DATASET EXTRACT »
——

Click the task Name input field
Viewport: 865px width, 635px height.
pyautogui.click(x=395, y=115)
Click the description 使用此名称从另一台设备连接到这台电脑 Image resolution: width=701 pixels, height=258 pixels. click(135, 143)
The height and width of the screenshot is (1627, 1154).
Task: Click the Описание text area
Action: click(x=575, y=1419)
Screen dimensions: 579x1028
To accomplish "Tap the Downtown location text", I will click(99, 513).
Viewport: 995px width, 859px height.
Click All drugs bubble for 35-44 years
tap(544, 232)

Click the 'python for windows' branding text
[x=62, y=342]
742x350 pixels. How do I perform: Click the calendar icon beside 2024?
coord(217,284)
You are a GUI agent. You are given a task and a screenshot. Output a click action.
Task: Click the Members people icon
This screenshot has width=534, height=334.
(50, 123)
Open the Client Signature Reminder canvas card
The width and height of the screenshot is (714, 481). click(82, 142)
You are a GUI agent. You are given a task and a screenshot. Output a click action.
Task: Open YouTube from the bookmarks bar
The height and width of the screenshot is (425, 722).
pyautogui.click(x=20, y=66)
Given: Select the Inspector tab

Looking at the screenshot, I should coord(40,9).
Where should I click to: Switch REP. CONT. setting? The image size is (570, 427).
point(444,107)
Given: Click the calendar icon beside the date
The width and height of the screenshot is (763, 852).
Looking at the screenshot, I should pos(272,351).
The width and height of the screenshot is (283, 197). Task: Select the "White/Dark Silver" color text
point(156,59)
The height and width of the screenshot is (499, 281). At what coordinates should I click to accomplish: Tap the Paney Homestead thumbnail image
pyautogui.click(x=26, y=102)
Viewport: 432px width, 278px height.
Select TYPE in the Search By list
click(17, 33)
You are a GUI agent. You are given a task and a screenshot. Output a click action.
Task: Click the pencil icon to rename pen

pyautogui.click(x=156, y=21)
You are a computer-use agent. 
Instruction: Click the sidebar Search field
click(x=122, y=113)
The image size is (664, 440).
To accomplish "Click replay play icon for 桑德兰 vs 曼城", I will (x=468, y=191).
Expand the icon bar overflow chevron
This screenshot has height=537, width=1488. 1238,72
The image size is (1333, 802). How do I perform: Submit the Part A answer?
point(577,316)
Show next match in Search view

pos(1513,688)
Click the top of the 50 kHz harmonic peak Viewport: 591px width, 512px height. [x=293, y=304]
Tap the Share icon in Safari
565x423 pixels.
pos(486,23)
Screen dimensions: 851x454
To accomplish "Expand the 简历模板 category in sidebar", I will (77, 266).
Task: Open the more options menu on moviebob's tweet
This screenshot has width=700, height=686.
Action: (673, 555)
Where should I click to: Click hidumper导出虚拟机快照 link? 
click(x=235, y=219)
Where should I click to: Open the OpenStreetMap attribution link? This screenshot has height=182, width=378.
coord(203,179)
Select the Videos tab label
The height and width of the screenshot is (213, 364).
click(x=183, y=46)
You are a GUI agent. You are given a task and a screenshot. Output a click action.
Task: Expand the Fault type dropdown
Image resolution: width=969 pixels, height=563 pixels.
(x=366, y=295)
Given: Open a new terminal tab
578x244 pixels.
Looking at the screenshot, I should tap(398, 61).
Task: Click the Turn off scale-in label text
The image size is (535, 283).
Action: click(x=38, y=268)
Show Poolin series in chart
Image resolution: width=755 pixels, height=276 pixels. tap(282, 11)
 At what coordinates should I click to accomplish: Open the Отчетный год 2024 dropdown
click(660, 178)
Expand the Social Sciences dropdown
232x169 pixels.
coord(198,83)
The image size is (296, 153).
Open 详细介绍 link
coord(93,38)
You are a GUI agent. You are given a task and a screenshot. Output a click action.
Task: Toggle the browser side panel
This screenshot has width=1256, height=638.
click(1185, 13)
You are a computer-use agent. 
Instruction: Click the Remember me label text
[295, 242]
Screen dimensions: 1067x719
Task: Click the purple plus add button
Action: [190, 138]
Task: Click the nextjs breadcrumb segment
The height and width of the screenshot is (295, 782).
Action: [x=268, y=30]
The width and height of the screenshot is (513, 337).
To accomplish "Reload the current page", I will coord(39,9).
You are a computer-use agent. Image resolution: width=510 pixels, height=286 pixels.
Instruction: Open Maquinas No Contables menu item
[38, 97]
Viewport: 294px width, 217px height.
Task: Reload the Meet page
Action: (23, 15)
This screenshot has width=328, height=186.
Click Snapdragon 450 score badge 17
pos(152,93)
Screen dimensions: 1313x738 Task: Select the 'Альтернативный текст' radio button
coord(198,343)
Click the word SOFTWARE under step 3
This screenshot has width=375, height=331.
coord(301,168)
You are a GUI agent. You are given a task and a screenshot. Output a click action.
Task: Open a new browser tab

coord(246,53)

——

EXERCISE GOAL » Each entry needs to be written out again, exactly as given.

COMPLETED EXERCISE »
Click the task Name input field
Viewport: 865px width, 635px height.
pyautogui.click(x=395, y=115)
Click the description 使用此名称从另一台设备连接到这台电脑 Image resolution: width=701 pixels, height=258 pixels. click(135, 143)
The height and width of the screenshot is (1627, 1154).
Task: Click the Описание text area
Action: click(x=575, y=1419)
Screen dimensions: 579x1028
To accomplish "Tap the Downtown location text", I will click(99, 513).
Viewport: 995px width, 859px height.
Click All drugs bubble for 35-44 years
tap(544, 232)

Click the 'python for windows' branding text
[x=62, y=342]
742x350 pixels. How do I perform: Click the calendar icon beside 2024?
coord(217,284)
You are a GUI agent. You are given a task and a screenshot. Output a click action.
Task: Click the Members people icon
This screenshot has width=534, height=334.
(50, 123)
Open the Client Signature Reminder canvas card
The width and height of the screenshot is (714, 481). click(82, 142)
You are a GUI agent. You are given a task and a screenshot. Output a click action.
Task: Open YouTube from the bookmarks bar
The height and width of the screenshot is (425, 722).
pyautogui.click(x=20, y=66)
Given: Select the Inspector tab

Looking at the screenshot, I should coord(40,9).
Where should I click to: Switch REP. CONT. setting? The image size is (570, 427).
point(444,107)
Given: Click the calendar icon beside the date
The width and height of the screenshot is (763, 852).
Looking at the screenshot, I should pos(272,351).
The width and height of the screenshot is (283, 197). Task: Select the "White/Dark Silver" color text
point(156,59)
The height and width of the screenshot is (499, 281). At what coordinates should I click to accomplish: Tap the Paney Homestead thumbnail image
pyautogui.click(x=26, y=102)
Viewport: 432px width, 278px height.
Select TYPE in the Search By list
click(17, 33)
You are a GUI agent. You are given a task and a screenshot. Output a click action.
Task: Click the pencil icon to rename pen

pyautogui.click(x=156, y=21)
You are a computer-use agent. 
Instruction: Click the sidebar Search field
click(x=122, y=113)
The image size is (664, 440).
To accomplish "Click replay play icon for 桑德兰 vs 曼城", I will (x=468, y=191).
Expand the icon bar overflow chevron
This screenshot has height=537, width=1488. 1238,72
The image size is (1333, 802). How do I perform: Submit the Part A answer?
point(577,316)
Show next match in Search view

pos(1513,688)
Click the top of the 50 kHz harmonic peak Viewport: 591px width, 512px height. [x=293, y=304]
Tap the Share icon in Safari
565x423 pixels.
pos(486,23)
Screen dimensions: 851x454
To accomplish "Expand the 简历模板 category in sidebar", I will (77, 266).
Task: Open the more options menu on moviebob's tweet
This screenshot has width=700, height=686.
Action: (673, 555)
Where should I click to: Click hidumper导出虚拟机快照 link? 
click(x=235, y=219)
Where should I click to: Open the OpenStreetMap attribution link? This screenshot has height=182, width=378.
coord(203,179)
Select the Videos tab label
The height and width of the screenshot is (213, 364).
click(x=183, y=46)
You are a GUI agent. You are given a task and a screenshot. Output a click action.
Task: Expand the Fault type dropdown
Image resolution: width=969 pixels, height=563 pixels.
(x=366, y=295)
Given: Open a new terminal tab
578x244 pixels.
Looking at the screenshot, I should tap(398, 61).
Task: Click the Turn off scale-in label text
The image size is (535, 283).
Action: click(x=38, y=268)
Show Poolin series in chart
Image resolution: width=755 pixels, height=276 pixels. tap(282, 11)
 At what coordinates should I click to accomplish: Open the Отчетный год 2024 dropdown
click(660, 178)
Expand the Social Sciences dropdown
232x169 pixels.
coord(198,83)
The image size is (296, 153).
Open 详细介绍 link
coord(93,38)
You are a GUI agent. You are given a task and a screenshot. Output a click action.
Task: Toggle the browser side panel
This screenshot has width=1256, height=638.
click(1185, 13)
You are a computer-use agent. 
Instruction: Click the Remember me label text
[295, 242]
Screen dimensions: 1067x719
Task: Click the purple plus add button
Action: [190, 138]
Task: Click the nextjs breadcrumb segment
The height and width of the screenshot is (295, 782).
Action: [x=268, y=30]
The width and height of the screenshot is (513, 337).
To accomplish "Reload the current page", I will coord(39,9).
You are a computer-use agent. Image resolution: width=510 pixels, height=286 pixels.
Instruction: Open Maquinas No Contables menu item
[38, 97]
Viewport: 294px width, 217px height.
Task: Reload the Meet page
Action: (23, 15)
This screenshot has width=328, height=186.
Click Snapdragon 450 score badge 17
pos(152,93)
Screen dimensions: 1313x738 Task: Select the 'Альтернативный текст' radio button
coord(198,343)
Click the word SOFTWARE under step 3
This screenshot has width=375, height=331.
coord(301,168)
You are a GUI agent. You are given a task and a screenshot. Output a click action.
Task: Open a new browser tab

coord(246,53)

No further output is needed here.